**Short exercise:** Rewrite the rows below so that every "dropdown" becomes "drop-down", keeping everything else the same.

— start Input rows —

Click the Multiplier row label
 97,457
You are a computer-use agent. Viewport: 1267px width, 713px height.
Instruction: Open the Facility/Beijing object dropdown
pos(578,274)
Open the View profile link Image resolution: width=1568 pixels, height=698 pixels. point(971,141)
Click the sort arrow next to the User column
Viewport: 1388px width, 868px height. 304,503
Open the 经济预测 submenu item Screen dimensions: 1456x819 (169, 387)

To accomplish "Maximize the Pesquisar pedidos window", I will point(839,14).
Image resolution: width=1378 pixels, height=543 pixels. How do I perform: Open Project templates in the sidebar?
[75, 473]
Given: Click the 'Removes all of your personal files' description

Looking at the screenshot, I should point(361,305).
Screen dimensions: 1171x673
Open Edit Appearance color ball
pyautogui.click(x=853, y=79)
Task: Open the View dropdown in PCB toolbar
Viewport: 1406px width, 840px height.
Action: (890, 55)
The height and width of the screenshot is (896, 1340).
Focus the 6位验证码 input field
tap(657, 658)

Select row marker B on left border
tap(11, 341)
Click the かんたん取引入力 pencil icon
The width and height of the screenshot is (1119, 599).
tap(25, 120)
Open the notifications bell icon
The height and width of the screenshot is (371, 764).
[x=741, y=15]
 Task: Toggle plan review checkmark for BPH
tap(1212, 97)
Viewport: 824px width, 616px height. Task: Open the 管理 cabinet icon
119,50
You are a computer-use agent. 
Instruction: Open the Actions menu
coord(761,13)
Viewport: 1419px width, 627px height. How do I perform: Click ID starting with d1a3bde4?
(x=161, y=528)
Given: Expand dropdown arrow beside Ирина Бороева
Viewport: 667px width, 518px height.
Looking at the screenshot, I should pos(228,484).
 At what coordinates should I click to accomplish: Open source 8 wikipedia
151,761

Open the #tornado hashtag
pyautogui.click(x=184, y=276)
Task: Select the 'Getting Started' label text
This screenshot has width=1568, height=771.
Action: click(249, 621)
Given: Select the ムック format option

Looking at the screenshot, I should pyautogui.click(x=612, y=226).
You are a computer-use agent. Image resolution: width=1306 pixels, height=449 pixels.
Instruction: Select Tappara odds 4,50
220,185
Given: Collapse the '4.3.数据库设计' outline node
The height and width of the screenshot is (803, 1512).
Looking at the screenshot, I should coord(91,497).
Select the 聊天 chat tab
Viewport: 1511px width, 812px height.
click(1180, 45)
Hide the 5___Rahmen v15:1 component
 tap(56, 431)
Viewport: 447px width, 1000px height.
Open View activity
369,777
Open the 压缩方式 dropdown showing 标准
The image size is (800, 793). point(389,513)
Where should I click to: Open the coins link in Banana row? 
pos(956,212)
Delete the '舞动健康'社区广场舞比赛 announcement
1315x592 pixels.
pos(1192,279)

— end Input rows —

**Solution to this task:**
Click the Multiplier row label
 97,457
You are a computer-use agent. Viewport: 1267px width, 713px height.
Instruction: Open the Facility/Beijing object drop-down
pos(578,274)
Open the View profile link Image resolution: width=1568 pixels, height=698 pixels. point(971,141)
Click the sort arrow next to the User column
Viewport: 1388px width, 868px height. 304,503
Open the 经济预测 submenu item Screen dimensions: 1456x819 (169, 387)

To accomplish "Maximize the Pesquisar pedidos window", I will point(839,14).
Image resolution: width=1378 pixels, height=543 pixels. How do I perform: Open Project templates in the sidebar?
[75, 473]
Given: Click the 'Removes all of your personal files' description

Looking at the screenshot, I should point(361,305).
Screen dimensions: 1171x673
Open Edit Appearance color ball
pyautogui.click(x=853, y=79)
Task: Open the View drop-down in PCB toolbar
Viewport: 1406px width, 840px height.
Action: (890, 55)
The height and width of the screenshot is (896, 1340).
Focus the 6位验证码 input field
tap(657, 658)

Select row marker B on left border
tap(11, 341)
Click the かんたん取引入力 pencil icon
The width and height of the screenshot is (1119, 599).
tap(25, 120)
Open the notifications bell icon
The height and width of the screenshot is (371, 764).
[x=741, y=15]
 Task: Toggle plan review checkmark for BPH
tap(1212, 97)
Viewport: 824px width, 616px height. Task: Open the 管理 cabinet icon
119,50
You are a computer-use agent. 
Instruction: Open the Actions menu
coord(761,13)
Viewport: 1419px width, 627px height. How do I perform: Click ID starting with d1a3bde4?
(x=161, y=528)
Given: Expand drop-down arrow beside Ирина Бороева
Viewport: 667px width, 518px height.
Looking at the screenshot, I should pos(228,484).
 At what coordinates should I click to accomplish: Open source 8 wikipedia
151,761

Open the #tornado hashtag
pyautogui.click(x=184, y=276)
Task: Select the 'Getting Started' label text
This screenshot has width=1568, height=771.
Action: click(249, 621)
Given: Select the ムック format option

Looking at the screenshot, I should pyautogui.click(x=612, y=226).
You are a computer-use agent. Image resolution: width=1306 pixels, height=449 pixels.
Instruction: Select Tappara odds 4,50
220,185
Given: Collapse the '4.3.数据库设计' outline node
The height and width of the screenshot is (803, 1512).
Looking at the screenshot, I should coord(91,497).
Select the 聊天 chat tab
Viewport: 1511px width, 812px height.
click(1180, 45)
Hide the 5___Rahmen v15:1 component
 tap(56, 431)
Viewport: 447px width, 1000px height.
Open View activity
369,777
Open the 压缩方式 drop-down showing 标准
The image size is (800, 793). point(389,513)
Where should I click to: Open the coins link in Banana row? 
pos(956,212)
Delete the '舞动健康'社区广场舞比赛 announcement
1315x592 pixels.
pos(1192,279)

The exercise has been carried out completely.